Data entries

__________

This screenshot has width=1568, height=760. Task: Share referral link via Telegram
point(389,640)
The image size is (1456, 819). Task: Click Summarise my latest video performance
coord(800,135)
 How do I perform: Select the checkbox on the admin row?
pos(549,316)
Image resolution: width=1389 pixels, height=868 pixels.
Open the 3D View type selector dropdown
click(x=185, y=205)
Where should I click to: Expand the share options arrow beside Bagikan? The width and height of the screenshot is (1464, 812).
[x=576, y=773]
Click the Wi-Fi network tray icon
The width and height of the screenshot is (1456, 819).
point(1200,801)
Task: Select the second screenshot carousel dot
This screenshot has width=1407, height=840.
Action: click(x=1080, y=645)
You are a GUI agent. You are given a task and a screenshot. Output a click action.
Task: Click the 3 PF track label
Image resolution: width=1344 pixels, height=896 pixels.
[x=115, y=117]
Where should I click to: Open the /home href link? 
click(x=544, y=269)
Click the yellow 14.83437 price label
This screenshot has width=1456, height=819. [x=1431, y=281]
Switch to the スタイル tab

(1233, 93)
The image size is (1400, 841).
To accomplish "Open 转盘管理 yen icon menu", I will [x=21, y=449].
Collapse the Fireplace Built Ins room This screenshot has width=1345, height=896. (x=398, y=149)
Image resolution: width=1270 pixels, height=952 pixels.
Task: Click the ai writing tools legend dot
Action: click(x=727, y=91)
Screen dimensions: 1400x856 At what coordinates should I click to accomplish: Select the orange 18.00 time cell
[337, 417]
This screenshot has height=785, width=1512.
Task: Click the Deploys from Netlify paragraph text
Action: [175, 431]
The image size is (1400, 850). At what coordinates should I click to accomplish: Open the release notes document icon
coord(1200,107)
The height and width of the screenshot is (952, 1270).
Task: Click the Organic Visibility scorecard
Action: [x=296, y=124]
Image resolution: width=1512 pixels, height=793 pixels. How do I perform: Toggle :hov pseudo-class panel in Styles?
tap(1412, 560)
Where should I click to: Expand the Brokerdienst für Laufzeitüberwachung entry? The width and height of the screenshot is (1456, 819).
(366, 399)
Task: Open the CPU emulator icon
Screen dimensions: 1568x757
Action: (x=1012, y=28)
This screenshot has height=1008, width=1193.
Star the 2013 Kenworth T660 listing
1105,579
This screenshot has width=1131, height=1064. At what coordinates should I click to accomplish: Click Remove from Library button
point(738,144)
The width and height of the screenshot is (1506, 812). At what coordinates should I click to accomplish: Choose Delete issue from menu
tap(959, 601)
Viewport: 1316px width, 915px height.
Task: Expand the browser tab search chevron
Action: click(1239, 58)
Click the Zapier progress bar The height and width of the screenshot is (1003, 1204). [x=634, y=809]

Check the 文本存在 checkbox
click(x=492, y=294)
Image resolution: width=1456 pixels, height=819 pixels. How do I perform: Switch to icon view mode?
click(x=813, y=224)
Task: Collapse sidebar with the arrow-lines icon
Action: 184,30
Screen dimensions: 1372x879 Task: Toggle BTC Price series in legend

__________

Could each line above be retyped exactly?

This screenshot has width=1568, height=760. Task: Share referral link via Telegram
point(389,640)
The image size is (1456, 819). Task: Click Summarise my latest video performance
coord(800,135)
 How do I perform: Select the checkbox on the admin row?
pos(549,316)
Image resolution: width=1389 pixels, height=868 pixels.
Open the 3D View type selector dropdown
click(x=185, y=205)
Where should I click to: Expand the share options arrow beside Bagikan? The width and height of the screenshot is (1464, 812).
[x=576, y=773]
Click the Wi-Fi network tray icon
The width and height of the screenshot is (1456, 819).
point(1200,801)
Task: Select the second screenshot carousel dot
This screenshot has width=1407, height=840.
Action: click(x=1080, y=645)
You are a GUI agent. You are given a task and a screenshot. Output a click action.
Task: Click the 3 PF track label
Image resolution: width=1344 pixels, height=896 pixels.
[x=115, y=117]
Where should I click to: Open the /home href link? 
click(x=544, y=269)
Click the yellow 14.83437 price label
This screenshot has width=1456, height=819. [x=1431, y=281]
Switch to the スタイル tab

(1233, 93)
The image size is (1400, 841).
To accomplish "Open 转盘管理 yen icon menu", I will [x=21, y=449].
Collapse the Fireplace Built Ins room This screenshot has width=1345, height=896. (x=398, y=149)
Image resolution: width=1270 pixels, height=952 pixels.
Task: Click the ai writing tools legend dot
Action: click(x=727, y=91)
Screen dimensions: 1400x856 At what coordinates should I click to accomplish: Select the orange 18.00 time cell
[337, 417]
This screenshot has height=785, width=1512.
Task: Click the Deploys from Netlify paragraph text
Action: [175, 431]
The image size is (1400, 850). At what coordinates should I click to accomplish: Open the release notes document icon
coord(1200,107)
The height and width of the screenshot is (952, 1270).
Task: Click the Organic Visibility scorecard
Action: [x=296, y=124]
Image resolution: width=1512 pixels, height=793 pixels. How do I perform: Toggle :hov pseudo-class panel in Styles?
tap(1412, 560)
Where should I click to: Expand the Brokerdienst für Laufzeitüberwachung entry? The width and height of the screenshot is (1456, 819).
(366, 399)
Task: Open the CPU emulator icon
Screen dimensions: 1568x757
Action: (x=1012, y=28)
This screenshot has height=1008, width=1193.
Star the 2013 Kenworth T660 listing
1105,579
This screenshot has width=1131, height=1064. At what coordinates should I click to accomplish: Click Remove from Library button
point(738,144)
The width and height of the screenshot is (1506, 812). At what coordinates should I click to accomplish: Choose Delete issue from menu
tap(959, 601)
Viewport: 1316px width, 915px height.
Task: Expand the browser tab search chevron
Action: click(1239, 58)
Click the Zapier progress bar The height and width of the screenshot is (1003, 1204). [x=634, y=809]

Check the 文本存在 checkbox
click(x=492, y=294)
Image resolution: width=1456 pixels, height=819 pixels. How do I perform: Switch to icon view mode?
click(x=813, y=224)
Task: Collapse sidebar with the arrow-lines icon
Action: 184,30
Screen dimensions: 1372x879 Task: Toggle BTC Price series in legend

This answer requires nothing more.